### RECORDS SUPPLIED

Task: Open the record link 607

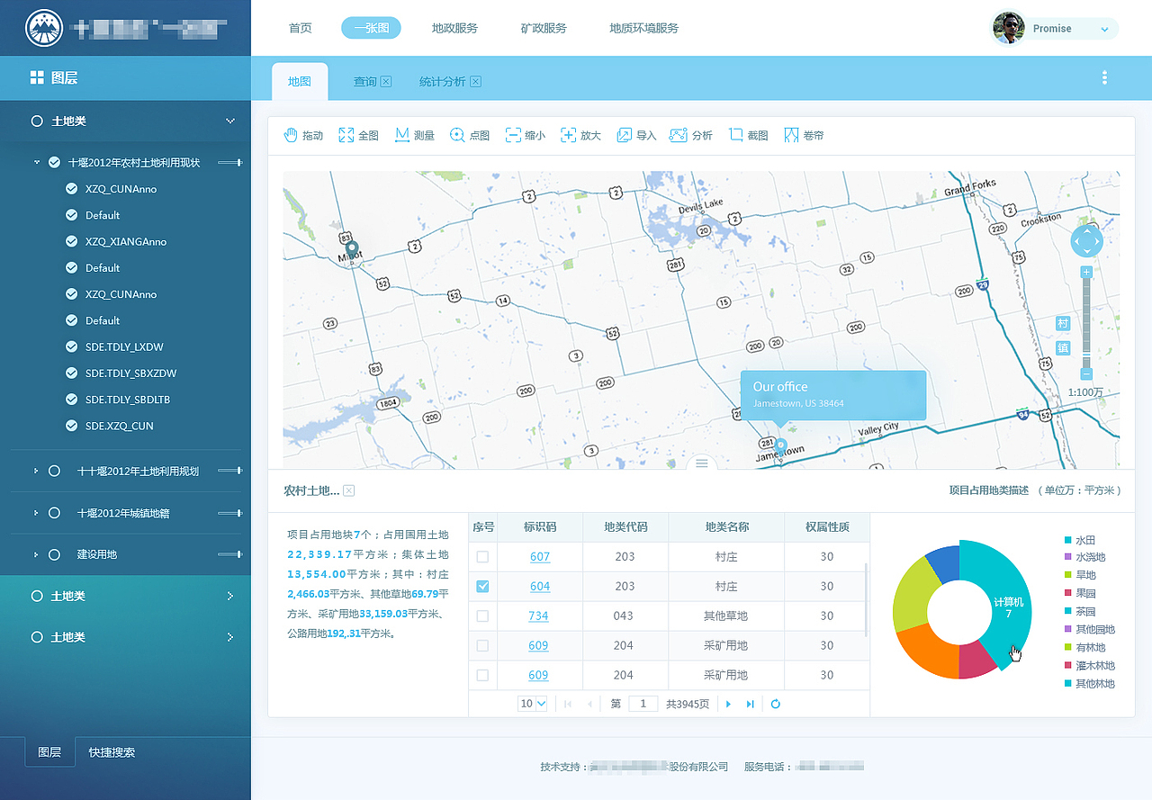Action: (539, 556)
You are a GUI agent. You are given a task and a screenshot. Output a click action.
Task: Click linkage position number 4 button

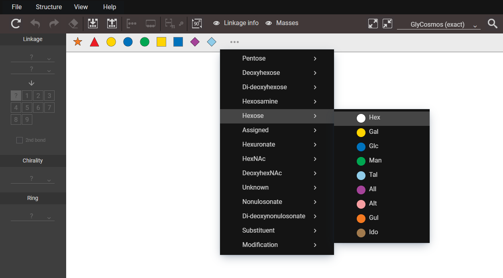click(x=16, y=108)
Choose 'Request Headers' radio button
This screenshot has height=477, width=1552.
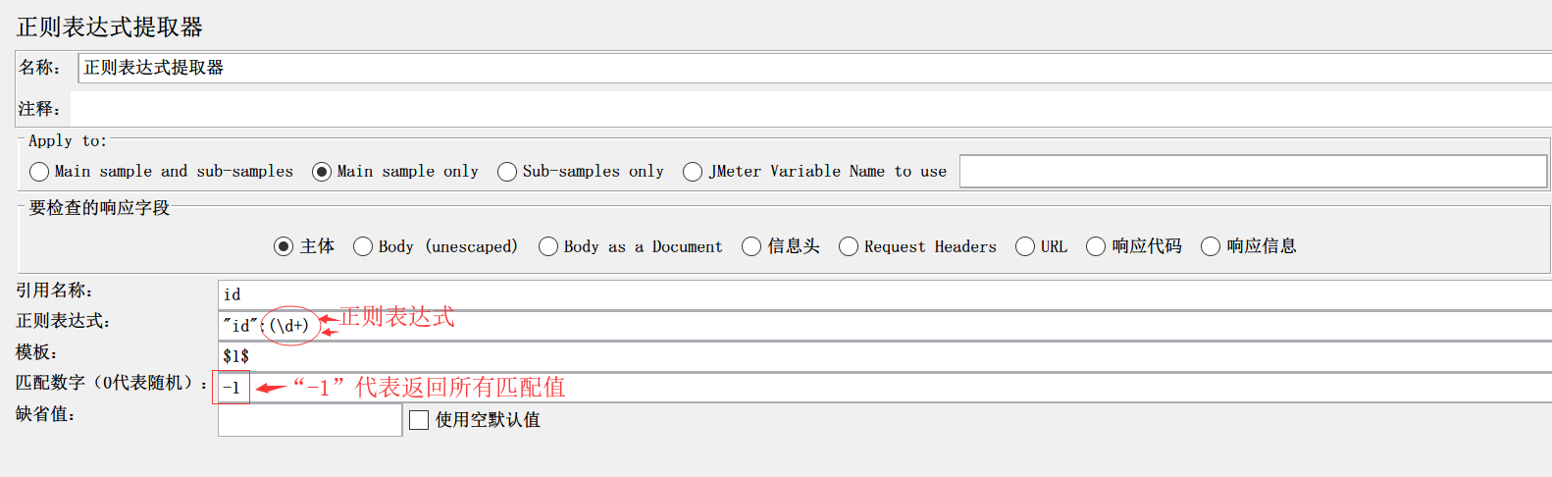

######

§ WHAT YOU WILL DO: Nothing but the pictures may be dropped; output the records above exactly.

§ EXERCISE ANSWER:
Task: Open the record link 607

Action: (539, 556)
You are a GUI agent. You are given a task and a screenshot. Output a click action.
Task: Click linkage position number 4 button

click(x=16, y=108)
Choose 'Request Headers' radio button
This screenshot has height=477, width=1552.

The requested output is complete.